Records shown:
((

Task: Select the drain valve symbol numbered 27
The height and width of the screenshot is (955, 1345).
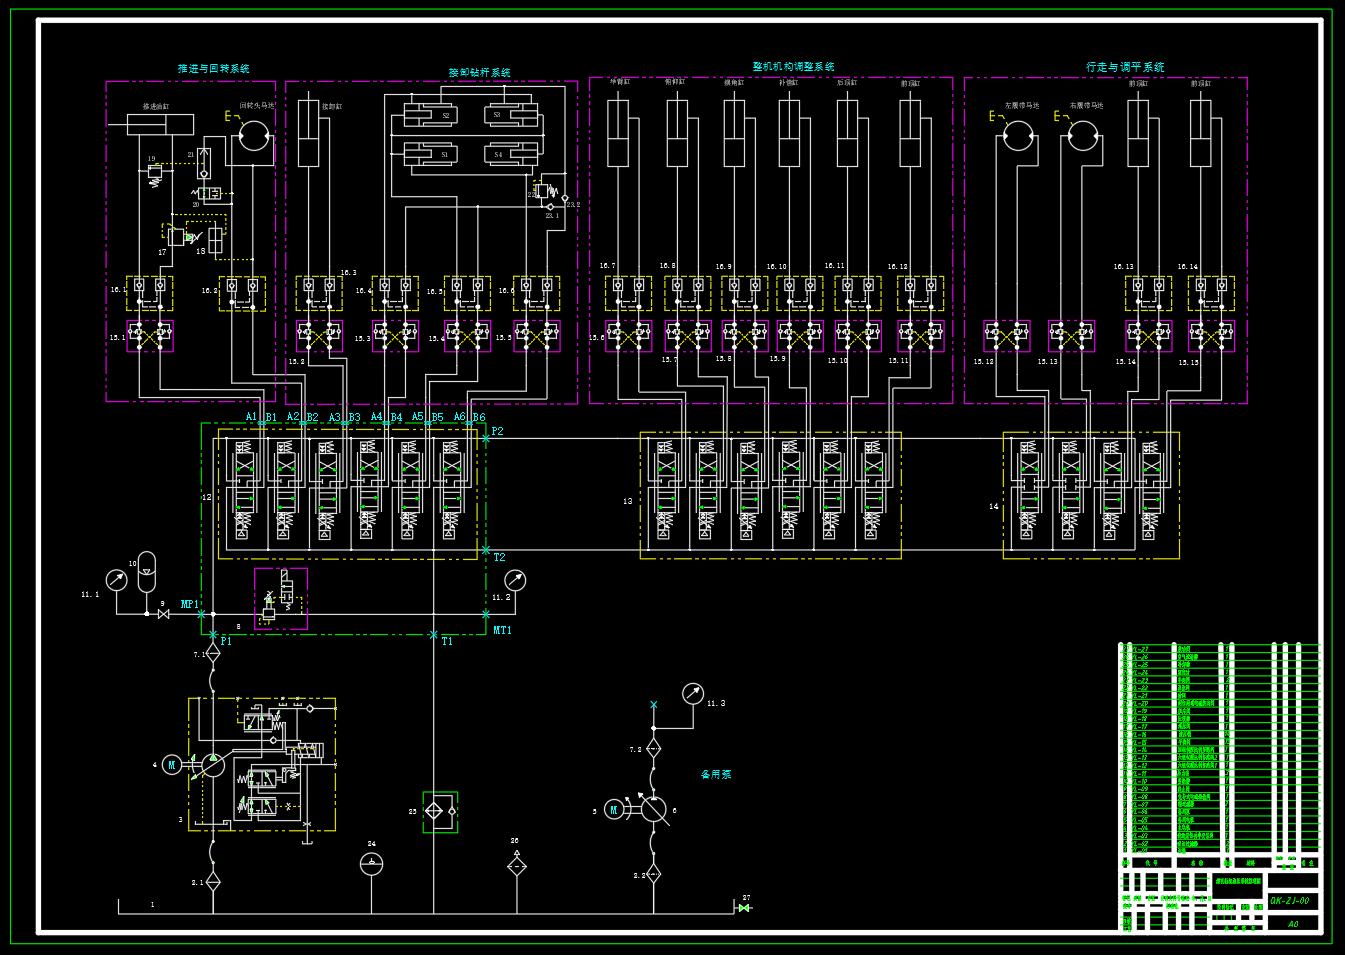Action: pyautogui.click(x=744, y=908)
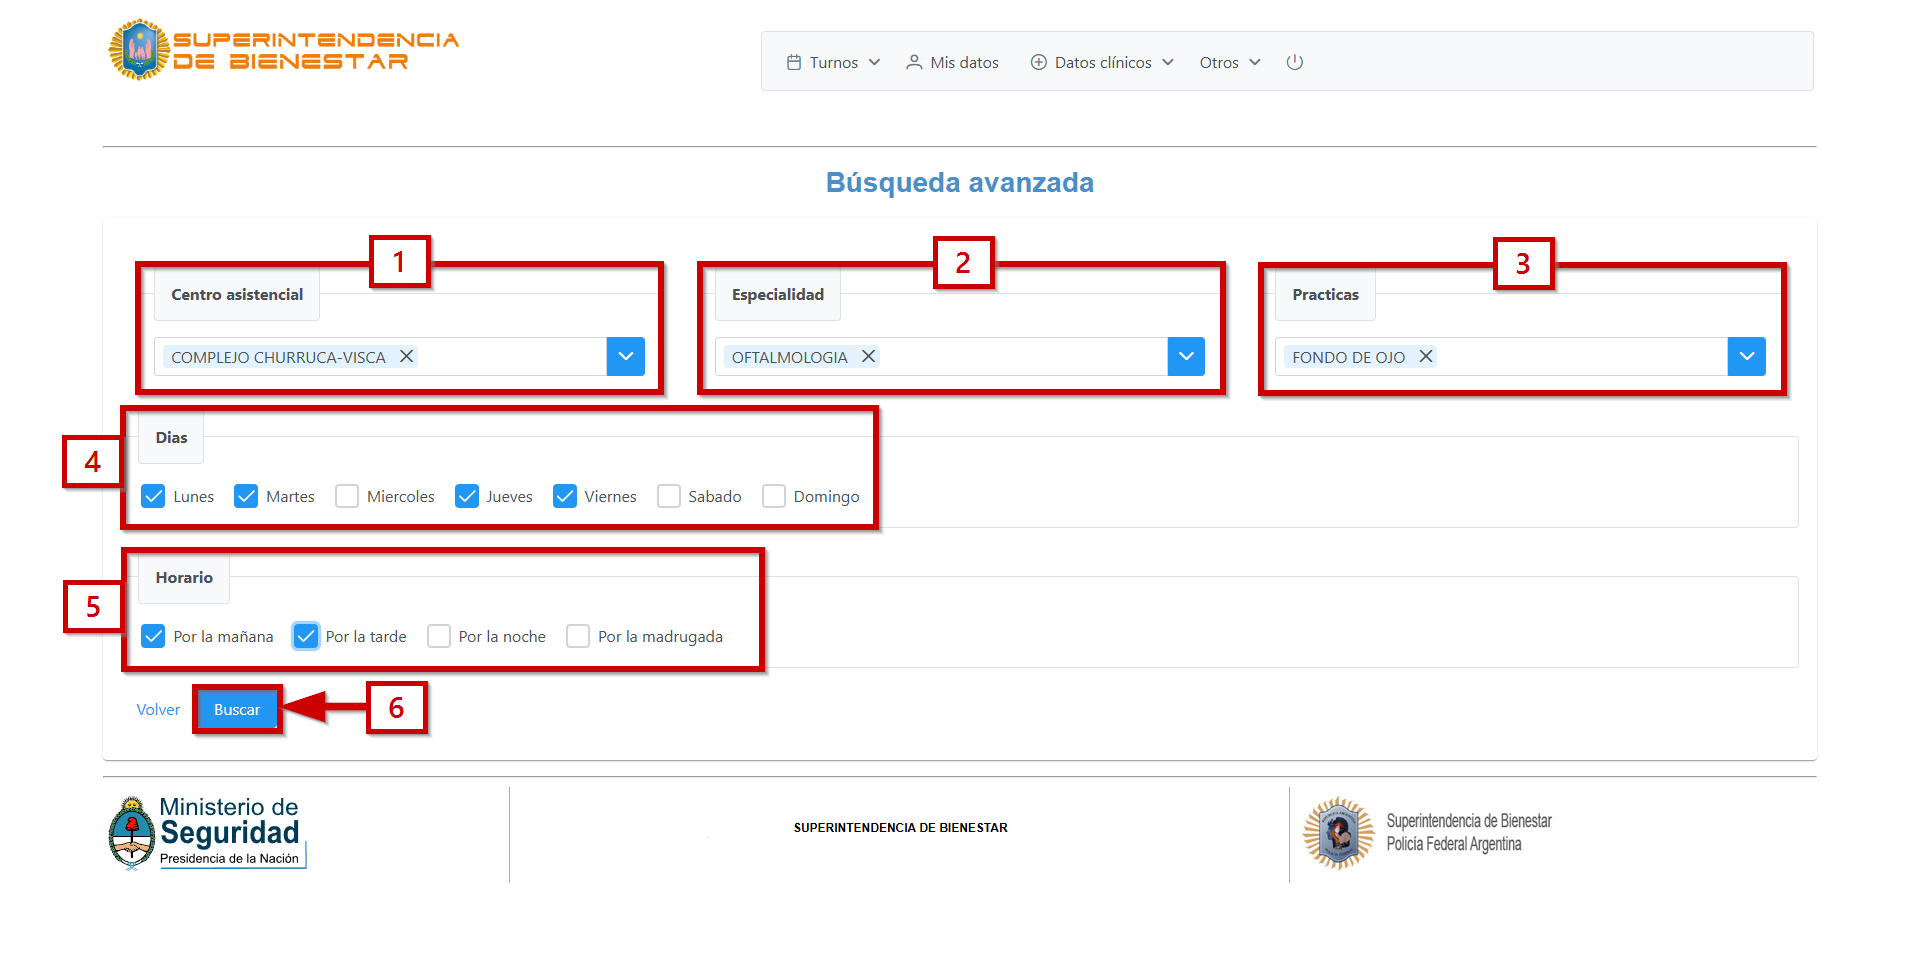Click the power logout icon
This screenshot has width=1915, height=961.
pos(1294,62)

))
((

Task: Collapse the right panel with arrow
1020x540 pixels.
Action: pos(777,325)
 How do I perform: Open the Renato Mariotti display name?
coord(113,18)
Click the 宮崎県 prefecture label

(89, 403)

))
((

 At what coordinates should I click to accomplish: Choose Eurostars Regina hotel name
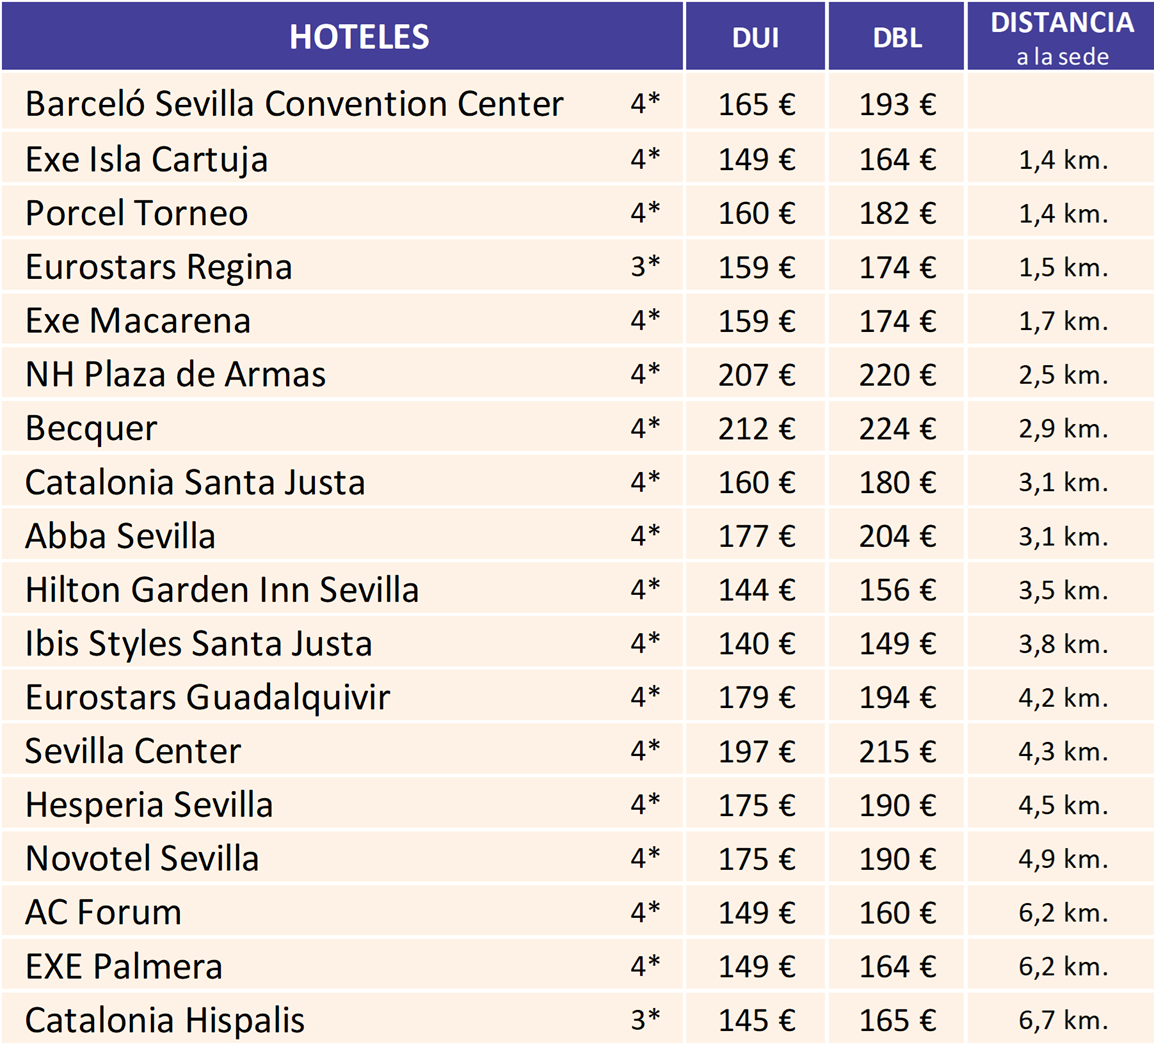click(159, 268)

))

Exercise directions:
For the listing above, state the number of lines that contain the word "Task" and nothing more.

Solved exercise:
2